Now suppose you don’t want to change values.

You want to remove some values based on a condition.

That’s where filter() shines.

Example

let numbers = [5,10,15,20];

let bigNumbers = numbers.filter(function(num){
  return num > 10;
});

Before

[5,10,15,20]

After

[15,20]

filter() keeps only the elements that satisfy the condition.

How filter works

Array → Check condition → Keep / Remove

Example flow:

5  → 5 > 10 ? -----remove
10 → 10 > 10 ? --- remove
15 → 15 > 10 ? --- keep
20 → 20 > 10 ? ----keep

Final array

[15,20]

6. reduce() (Beginner Friendly)

reduce() sounds scary at first, but the idea is simple.

It combines all array values into a single value.

Example: finding the sum of numbers.

Example

let numbers = [1,2,3,4];

let sum = numbers.reduce(function(total, num){
  return total + num;
},0);

Output

10

What is happening step by step?

Start with total = 0

0 + 1 = 1
1 + 2 = 3
3 + 3 = 6
6 + 4 = 10

Final result

10

So reduce() accumulates values step by step.

Visual idea

1 + 2 + 3 + 4
      ↓
     10

Everything reduces into one final value.

A Small Challenge For You

Open your browser console and try this.

let numbers = [5,10,15,20];

Task 1

Use map() to double each number.

Expected result

[10,20,30,40]

Task 2

Use filter() to get numbers greater than 10.

Expected result

[15,20]

Task 3

Use reduce() to calculate the total sum.

Expected result

50

One Last Thought

If you're new to JavaScript, methods like map(), filter(), and reduce() might feel unusual at first.

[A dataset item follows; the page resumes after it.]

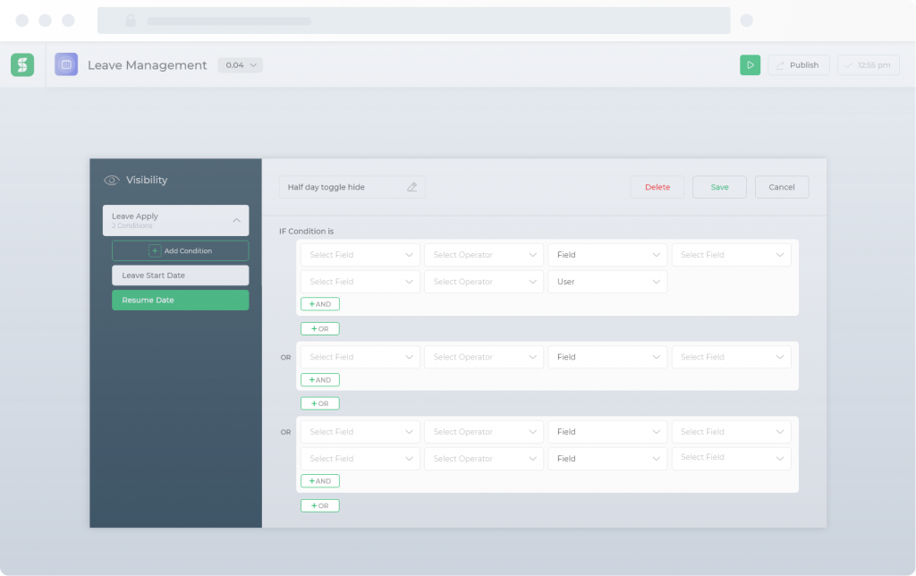
Task: Click the checkmark icon beside 12:55 pm
Action: [x=850, y=64]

But once they click, something interesting happens.

You stop thinking in terms of:

“How do I loop through this array?”

And start thinking:

“What do I want to do with this data?”

And that shift is what makes modern JavaScript feel clean, expressive, and powerful.

If you're reading this, here’s something I'd suggest.

Open your console right now and experiment with:

map
filter
reduce

Break things. Try weird inputs. Change numbers.

Because the fastest way to understand code is not reading it — it's playing with it.